Quoi qu'il en soit, les crédits du « CAS Radars » sont en légère progression. Je précise qu'un tiers seulement de cette enveloppe budgétaire revient aux collectivités territoriales, ce qui est dommage, monsieur le ministre, parce que ce sont elles qui financent le plus souvent, et plus généralement, les aménagements en matière de sécurité routière.
La commission des finances vous propose d'adopter l'ensemble des crédits de la mission « Sécurités », car ils permettent de répondre à une véritable attente et aux réels besoins de notre pays. (Applaudissements sur les travées des groupes Les Républicains, UC et INDEP.)
M. le président. La parole est à M. le rapporteur spécial. (Applaudissements sur les travées du groupe Les Républicains.)
M. Jean Pierre Vogel, rapporteur spécial de la commission des finances. Monsieur le président, monsieur le ministre, mes chers collègues, permettez-moi tout d'abord de saluer les sapeurs-pompiers, les personnels navigants, les formations militaires, les démineurs et les associations agréées de la sécurité civile.
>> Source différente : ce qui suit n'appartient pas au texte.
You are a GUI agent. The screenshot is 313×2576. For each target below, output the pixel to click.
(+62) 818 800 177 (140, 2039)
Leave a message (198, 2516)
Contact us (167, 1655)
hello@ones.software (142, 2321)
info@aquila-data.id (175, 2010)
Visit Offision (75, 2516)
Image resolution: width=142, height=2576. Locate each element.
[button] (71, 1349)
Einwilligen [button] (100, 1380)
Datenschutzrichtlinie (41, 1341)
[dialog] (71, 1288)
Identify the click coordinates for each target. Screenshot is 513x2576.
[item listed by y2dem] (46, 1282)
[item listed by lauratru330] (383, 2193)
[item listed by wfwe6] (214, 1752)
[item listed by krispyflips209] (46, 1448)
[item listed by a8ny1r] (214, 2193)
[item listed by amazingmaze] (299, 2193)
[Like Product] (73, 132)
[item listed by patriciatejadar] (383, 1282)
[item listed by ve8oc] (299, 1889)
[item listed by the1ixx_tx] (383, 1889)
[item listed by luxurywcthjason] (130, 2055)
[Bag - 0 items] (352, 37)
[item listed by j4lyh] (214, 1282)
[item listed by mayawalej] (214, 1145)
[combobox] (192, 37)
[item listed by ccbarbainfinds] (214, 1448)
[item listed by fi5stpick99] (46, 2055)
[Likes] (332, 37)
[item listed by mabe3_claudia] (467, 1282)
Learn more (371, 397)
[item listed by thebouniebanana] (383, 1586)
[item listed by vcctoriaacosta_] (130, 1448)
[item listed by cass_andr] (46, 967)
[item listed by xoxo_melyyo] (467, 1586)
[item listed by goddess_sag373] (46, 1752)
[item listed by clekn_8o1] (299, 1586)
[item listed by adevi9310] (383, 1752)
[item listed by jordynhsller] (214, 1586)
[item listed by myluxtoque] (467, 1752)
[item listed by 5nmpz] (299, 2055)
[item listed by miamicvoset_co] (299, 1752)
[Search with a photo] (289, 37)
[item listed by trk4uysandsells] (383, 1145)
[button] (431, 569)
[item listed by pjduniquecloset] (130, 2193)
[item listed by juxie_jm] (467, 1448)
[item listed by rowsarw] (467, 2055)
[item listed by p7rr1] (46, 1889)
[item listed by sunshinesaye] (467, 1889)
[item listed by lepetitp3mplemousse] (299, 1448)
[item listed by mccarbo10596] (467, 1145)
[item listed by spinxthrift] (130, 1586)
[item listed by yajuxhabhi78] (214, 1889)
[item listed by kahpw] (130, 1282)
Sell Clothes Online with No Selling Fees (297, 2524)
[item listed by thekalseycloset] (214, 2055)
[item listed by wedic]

Au-delà des questions budgétaires dont nous discutons aujourd'hui, notre modèle de sécurité civile repose avant tout sur la qualité des femmes et des hommes qui l'animent et l'incarnent au quotidien. C'est d'abord à leur courage, à leur sens de l'engagement et à leur disponibilité de chaque instant que l'on doit la force et la résilience d'un modèle français de la sécurité civile, de nouveau mis à l'épreuve en 2025. En effet, la violence du cyclone Chido qui a dévasté Mayotte ainsi que les mégafeux qui ont ravagé le sud de la France rappellent un impératif : la nécessité pour la sécurité civile de disposer de moyens humains et matériels adaptés pour faire face aux crises.
Pour ce faire, le projet de loi de finances pour 2026 prévoit une dotation de 995 millions d'euros en autorisations d'engagement (AE) et de 860 millions d'euros en crédits de paiement (CP) en faveur du programme « Sécurité civile », ce qui représente une augmentation de 16 % en AE et de 6 % en CP par rapport à 2025.
Cependant, il faut appréhender ce budget de la sécurité civile dans une perspective pluriannuelle.
Sur la période 2023-2026, le montant des CP s'est stabilisé à environ 850 millions d'euros en moyenne, soit un niveau 40 % supérieur à celui qui avait été observé entre 2019 et 2022.
Dans le contexte budgétaire contraint que nous connaissons, cette augmentation pourrait surprendre ; elle est pourtant logique, et ce au moins pour deux raisons.
Tout d'abord, cette hausse des crédits doit être considérée comme nécessaire si l'on veut sauvegarder et mettre à niveau les moyens capacitaires, humains et matériels, de la sécurité civile afin de tenir compte de l'extension temporelle et géographique des risques climatiques.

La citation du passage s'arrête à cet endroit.